Poésie du samedi 68, (nouvelle série)

En lui est  la force… Ainsi traduit-on le nom de Boaz, ou Booz  ainsi que l’orthographie Victor Hugo dans la Légende des Siècles. Littérairement, il y a tout, et plein de vers fameux dans Booz endormi, ce pur chef d’œuvre du grand Totor, dont la métaphore finale est devenue un classique des dictionnaires.  Littéralement, entre Booz  et Boaz , il n’y a qu’une lettre de différence qui marque la transcription grecque de l’hébreu mais c’est bien le même bonhomme. D’ailleurs, quand on épèle soigneusement B-o-a-z avant de prononcer « Boaz » à l’unisson, le buzz qui en résulte fait plus souvent entendre Bo-ooozeuh que Bo-aaazeuh.

Booz est ce riche propriétaire terrien de Bethléem séduit par les façons d’une glaneuse moabite venue trouver pitance au pays d’où venait le père du mari dont elle est la veuve. (Je résume). Après une journée de moissons, ce vieux Booz s’endort. La moabite se couche à ses pieds et à son réveil, Booz ne tardera pas à la connaître bibliquement…  Car le jeune homme est beau, mais le vieillard est grand,  Ruth la moabite, une étrangère donc, va donc trouver chez Booz suffisamment de force et de vigueur pour lui faire un enfant, un certain Oved ; et Oved engendra Jessé et Jessé engendra David, le futur roi David… Tout ceci et bien d’autres choses est à lire dans le livre de Ruth (un vrai traité de droit du mariage léviratique) dont s’inspire le grand Totor qui zoome sur le sommeil de Booz, son songe prémonitoire et la belle moabite qui s’invite à ses pieds…

Booz apparaît comme un parangon de bienfaisance, lui qui recommande à ses domestiques  de laisser tomber des épis à l’intention des glaneuses. Il n’est évidemment pas du genre à penser un autre mode de répartition des richesses, ce n’est pas un révolutionnaire, il s’inscrit dans un ordre du monde traditionnel. Mais c’est un brave type, humain,  genre conservateur paternaliste, capable de faire le bien et d’accueillir Ruth comme un cadeau de la Providence, il n’y a pas de mal non plus à se faire du bien… On notera que le grand Totor montre Booz dans un rêve prémonitoire confinant à l’extase tandis que Ruth ne fait que songer, en une rêverie éveillée, à un certain moissonneur auquel Booz s’adresse directement pendant son sommeil… Ah, là, là, sur ce coup je trouve le grand Totor quand même un peu petit…

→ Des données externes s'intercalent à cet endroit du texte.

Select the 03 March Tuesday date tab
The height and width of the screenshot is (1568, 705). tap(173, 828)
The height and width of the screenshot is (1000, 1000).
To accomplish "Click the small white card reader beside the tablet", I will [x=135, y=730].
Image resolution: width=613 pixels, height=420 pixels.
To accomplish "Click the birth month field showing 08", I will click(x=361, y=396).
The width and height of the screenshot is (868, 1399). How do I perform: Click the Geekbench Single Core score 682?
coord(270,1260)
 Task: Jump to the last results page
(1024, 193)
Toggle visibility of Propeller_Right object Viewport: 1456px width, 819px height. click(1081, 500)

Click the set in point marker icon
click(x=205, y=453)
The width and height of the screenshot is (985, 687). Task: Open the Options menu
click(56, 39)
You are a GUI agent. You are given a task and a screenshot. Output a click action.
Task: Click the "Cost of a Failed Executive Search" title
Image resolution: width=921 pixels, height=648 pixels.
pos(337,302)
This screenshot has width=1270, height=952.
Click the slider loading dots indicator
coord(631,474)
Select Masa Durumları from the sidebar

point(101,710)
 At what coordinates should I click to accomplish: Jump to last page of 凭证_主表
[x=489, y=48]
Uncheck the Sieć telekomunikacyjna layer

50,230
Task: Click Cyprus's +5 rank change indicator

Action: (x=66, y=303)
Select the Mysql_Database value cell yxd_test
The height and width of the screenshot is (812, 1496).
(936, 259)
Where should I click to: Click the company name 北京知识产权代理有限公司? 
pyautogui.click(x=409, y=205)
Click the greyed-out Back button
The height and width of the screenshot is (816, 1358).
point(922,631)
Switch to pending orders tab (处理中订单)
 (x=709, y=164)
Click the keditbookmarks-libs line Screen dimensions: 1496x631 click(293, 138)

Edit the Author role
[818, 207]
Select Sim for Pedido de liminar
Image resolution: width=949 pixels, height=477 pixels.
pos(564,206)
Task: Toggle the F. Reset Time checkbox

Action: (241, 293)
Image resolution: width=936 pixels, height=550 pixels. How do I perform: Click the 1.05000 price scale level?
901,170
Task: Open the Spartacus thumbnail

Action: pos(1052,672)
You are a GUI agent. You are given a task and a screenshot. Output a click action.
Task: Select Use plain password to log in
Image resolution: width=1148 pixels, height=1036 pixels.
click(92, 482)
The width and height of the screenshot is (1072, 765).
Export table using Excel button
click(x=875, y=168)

Mais éveillez-vous et lisez ou relisez donc Booz endormi

Booz s'était couché de fatigue accablé ;
Il avait tout le jour travaillé dans son aire ;
Puis avait fait son lit à sa place ordinaire ;
Booz dormait auprès des boisseaux pleins de blé.

Ce vieillard possédait des champs de blés et d'orge ;
Il était, quoique riche, à la justice enclin ;
Il n'avait pas de fange en l'eau de son moulin ;
Il n'avait pas d'enfer dans le feu de sa forge.
Sa barbe était d’argent comme un ruisseau d’avril.
Sa gerbe n’était point avare ni haineuse ;
Quand il voyait passer quelque pauvre glaneuse ;
« Laissez tomber exprès des épis, » disait-il.

Cet homme marchait pur loin des sentiers obliques,
Vêtu de probité candide et de lin blanc ;
Et, toujours du côté des pauvres ruisselant,
Ses sacs de grains semblaient des fontaines publiques.

Booz était bon maître et fidèle parent ;
Il était généreux, quoiqu’il fût économe ;
Les femmes regardaient Booz plus qu’un jeune homme,
Car le jeune homme est beau, mais le vieillard est grand.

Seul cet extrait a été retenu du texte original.